Le Carre's outrage gives the novel an edge which most of his books lack. We feel it through the anger of Tessa, who, while dead, is ever present through the recollections and obsessions of the other characters. Tessa's determination to reject her class and race loyalties provides a moral scale against which almost every character measures himself or herself at some point.
Le Carre is at his strongest when tackling the upper classes. Far from being the "conspiracy theorist" that sections of the capitalist media have portrayed him as, Le Carre reveals a world where social networks and financial obligations interweave so thoroughly that politicians, senior civil servants and business executives automatically assume a common interest. To do otherwise is to break the "code" and betray your own. In a "counselling" session, the head of personnel for the Foreign Office snaps at Justin, "It's really quite extraordinary ... that Tessa was ever allowed to become that person".

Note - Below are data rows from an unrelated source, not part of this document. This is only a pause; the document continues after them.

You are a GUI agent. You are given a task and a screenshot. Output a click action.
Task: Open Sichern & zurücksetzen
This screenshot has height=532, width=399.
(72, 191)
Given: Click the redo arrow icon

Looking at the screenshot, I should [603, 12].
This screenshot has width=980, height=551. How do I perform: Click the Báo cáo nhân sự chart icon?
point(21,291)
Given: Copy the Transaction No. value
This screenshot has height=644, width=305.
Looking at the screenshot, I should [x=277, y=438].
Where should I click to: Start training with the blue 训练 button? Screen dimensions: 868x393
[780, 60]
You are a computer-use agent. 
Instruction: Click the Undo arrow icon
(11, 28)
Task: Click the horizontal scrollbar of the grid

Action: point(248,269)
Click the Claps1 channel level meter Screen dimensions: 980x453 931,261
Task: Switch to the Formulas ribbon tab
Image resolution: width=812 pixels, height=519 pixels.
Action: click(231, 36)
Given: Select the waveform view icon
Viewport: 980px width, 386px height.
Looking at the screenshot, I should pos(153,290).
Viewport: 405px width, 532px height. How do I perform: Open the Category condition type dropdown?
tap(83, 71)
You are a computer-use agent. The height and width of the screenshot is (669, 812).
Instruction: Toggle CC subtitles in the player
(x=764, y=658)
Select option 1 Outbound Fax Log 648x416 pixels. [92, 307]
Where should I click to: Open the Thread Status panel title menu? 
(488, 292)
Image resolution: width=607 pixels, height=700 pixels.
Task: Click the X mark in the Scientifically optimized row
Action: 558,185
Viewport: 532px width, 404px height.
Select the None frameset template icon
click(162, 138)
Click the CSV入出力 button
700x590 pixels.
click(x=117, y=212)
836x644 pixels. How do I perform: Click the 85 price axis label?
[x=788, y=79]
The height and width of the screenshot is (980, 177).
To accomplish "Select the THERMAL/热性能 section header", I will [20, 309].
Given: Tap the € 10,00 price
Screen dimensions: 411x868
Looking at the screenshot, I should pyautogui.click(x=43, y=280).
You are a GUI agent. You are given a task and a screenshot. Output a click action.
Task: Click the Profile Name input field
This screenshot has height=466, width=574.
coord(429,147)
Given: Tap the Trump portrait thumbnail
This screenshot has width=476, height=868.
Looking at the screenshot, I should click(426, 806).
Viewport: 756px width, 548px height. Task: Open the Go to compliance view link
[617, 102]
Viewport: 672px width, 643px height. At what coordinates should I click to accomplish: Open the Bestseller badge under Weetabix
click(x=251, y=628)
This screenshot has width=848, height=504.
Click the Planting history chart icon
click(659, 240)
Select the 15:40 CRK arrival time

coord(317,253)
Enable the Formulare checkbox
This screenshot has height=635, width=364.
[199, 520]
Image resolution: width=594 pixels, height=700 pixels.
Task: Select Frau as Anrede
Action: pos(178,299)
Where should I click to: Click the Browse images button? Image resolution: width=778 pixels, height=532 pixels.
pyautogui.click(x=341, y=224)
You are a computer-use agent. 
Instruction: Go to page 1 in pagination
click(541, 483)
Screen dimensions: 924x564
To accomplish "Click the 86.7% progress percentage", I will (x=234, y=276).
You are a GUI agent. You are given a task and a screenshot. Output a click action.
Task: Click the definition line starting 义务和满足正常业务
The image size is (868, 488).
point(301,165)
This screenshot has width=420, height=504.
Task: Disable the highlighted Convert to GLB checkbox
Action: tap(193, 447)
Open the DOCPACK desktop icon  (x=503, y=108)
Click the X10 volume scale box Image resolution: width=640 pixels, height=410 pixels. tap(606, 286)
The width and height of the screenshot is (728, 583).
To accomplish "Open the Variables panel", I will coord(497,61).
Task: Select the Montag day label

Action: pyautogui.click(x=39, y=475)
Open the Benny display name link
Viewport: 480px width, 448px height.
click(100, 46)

While the book is primarily an attack on the power of the pharmaceutical corporations, it is the British civil servants who Le Carre savages most. He is able to be merciless because he understands so keenly the mechanisms of self-deception that allow humans to assist in the death of hundreds, and then dress for dinner. His characters never stretch themselves beyond the reach of empathy, even when they are morally repulsive. So we have a spy who daydreams during a conversation about expedient murder, thinking about the local black football team he has poured his savings into. Yet by understanding the reasons for the decisions they make, we are all the more free to condemn them.
Le Carre writes of the upper-class diplomats like an insider, which is not surprising given that he worked for the British secret service in the 1950s. The son of a con-man, he once told the press of the strain during those years of pretending an upper-class background that he did not have.
The conundrum his book explores is not really how things can be changed, but rather how integrity can be maintained.
In this lies the book's strength and its weakness. This is no pat Erin Brokovitch style individual-takes-on-nasty-corporation-and-wins novel. But neither is it the call to arms that Le Carre obviously wants it to be. His saintly Tessa is perhaps a little too saintly, and not, in the end, particularly effective. She has the courage to step outside the "system", to recognise that the upper-class mates' network will never make the world a better place. But she has nothing with which to replace it.
The Constant Gardener is a fabulous read. Le Carre is one of the very few suspense novelists who can actually pull off a 500-page novel. His dialogue crackles, his descriptions are a delight, and the plot unfurls like the perfect wave. It is rare that such well-crafted left-wing novels come along. Those we have are worth savouring.